Since May 2012, Boston Calling Music Festival has been a highlight for all music lovers in the New England area. Each year, the festival features a lineup that seems unbeatable, and this year’s lineup is particularly going to be absolutely incredible. Boston Calling will also be taking place at a new location at the Harvard Athletic Complex in Allston from May 26 to 28.
With the new location, Boston Calling is easily accessible to all festival goers as well as college students in the area. Additionally, a film experience curated by Academy Award-winning actress Natalie Portman will be on display.
Friday will feature the likes of Chance the Rapper, Bon Iver, Sigur Rós, Solange and Mac DeMarco.
Saturday’s highlights include Mumford and Sons, The xx and The 1975. This day also highlights a lot of smaller indie rock, electro-pop and Americana folk bands.
Closing out the festival will be the legendary rock band Tool, along with Major Lazer and Weezer. Before these final performances, there will also be showcases from bands such as Cage The Elephant and Run The Jewels.
Last week, I had the privilege to talk to the co-founder and producer of Boston Calling, Mike Snow. I was absolutely thrilled to hear his thoughts about this year’s Boston Calling as well as learn about the new location.
When asked why he created Boston Calling, Snow said that when he used to work for a local media company, he was eager to create a festival similar to the likes of other popular festivals on the East Coast. After going to the Coachella Valley Music and Arts Festival, he thought it was possible to do something like it in Boston.
“We finally went to the city to see if it was possible and they agreed that it was a great idea, but it was all up to us to get the artists and make it happen,” Snow said.
And he did make it happen. In 2012, Snow and his partner Brian Appel created Crash Line Productions, a Boston-based entertainment production company. Since the first festival in 2012, it was known without a doubt that they had created something that would continue on for many years just like other popular festivals around the country.
“We want to see everyone succeed,” Snow said. “All of the festivals are unique in their own way. New York is hard to navigate, Chicago is similar to Boston in some ways, but Boston is very different.”
With more people and performers wanting to come to the festival, Boston Calling has outgrown its previous location at City Hall. This May, the festival will be taking place on a 16-acre plot of land.

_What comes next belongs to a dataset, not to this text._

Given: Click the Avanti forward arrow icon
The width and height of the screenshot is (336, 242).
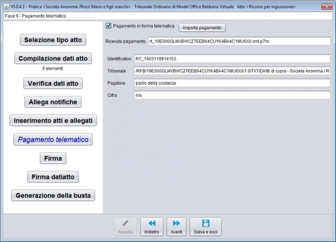Looking at the screenshot, I should point(176,223).
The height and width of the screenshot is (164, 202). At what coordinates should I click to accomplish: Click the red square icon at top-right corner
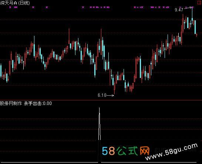tap(199, 3)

“The turf is better for sound quality, especially without all of the buildings around,” Snow said.
Of course, I had to ask Snow about who he was looking forward to seeing at Boston Calling this year.
“I’m really looking forward to watching Tool finish off the festival when all my work is done,” he said. “I haven’t seen them live in about 15 years.”
Snow said he was thankful to be a part of Boston Calling. “I am very fortunate to be able to do this, and I am very humbled. There are so many nice things that get said about the festival and the work we have put into it. I am excited for the festival and can’t wait to hear new music this year.”